Accept is the everyday move — the article looks right, you adjusted a word here and there, you accept it and citations begin to accumulate. Dismiss is for the draft that should not become knowledge: the source did not give the distiller enough to work with, the fact already changed, or the note was noise. The dismissed draft is archived rather than deleted, so the history stays readable; the archive is your memory of decisions, not a wastebasket.
Superseding is not a separate move you make. When you accept a draft that updates an article you already have, the new version supersedes the prior one automatically and the old version stays readable so the history is clean — anyone who needs to know why we changed our mind can read both.
Where drafts surface
A draft surfaces as a review item to dispose, one per draft. There is no separate filterable queue page to scope by bucket, source, or date — disposing a draft is the accept-or-dismiss decision above. Most teams find their knowledge base healthiest when someone spends ten to fifteen minutes a day on whatever drafts came in — long enough to clear what arrived overnight, short enough to fit between meetings.
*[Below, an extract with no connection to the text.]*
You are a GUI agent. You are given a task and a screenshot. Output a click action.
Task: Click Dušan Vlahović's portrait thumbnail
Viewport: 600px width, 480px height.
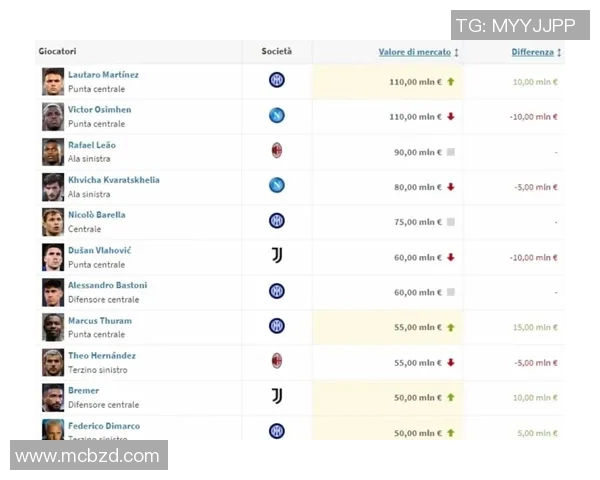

The flow of drafts tells you something honest about your setup that no dashboard would. If drafts pile up, one of three things is true. Your sources are too aggressive — you are importing noise that does not belong. Or your buckets are too broad because reviewers cannot tell what goes where. Or your team is routing chat notes that should have been answered and forgotten instead of becoming articles. A calm flow means your knowledge base is in tune. A backed-up one means a tuning conversation is overdue.
If no drafts ever appear, you are probably not importing enough — or your team is answering many questions that nobody is writing down.
Why this shape
Other systems will offer to "auto-publish high-confidence imports." We do not. Auto-publish is how a vendor doc page change at 2 a.m. becomes Tuesday morning's wrong agent behaviour — with no audit trail of who decided the change was an upgrade. A reviewer who spends thirty seconds on a draft has done more for trust than any confidence score the model could attach to its own work.
The review path is the cost of trusting your agents with knowledge. The cost is small. Ten minutes a day, divided across the team. What you buy with it is the line between "we collected some text" and "agents now act on it." That line is worth holding.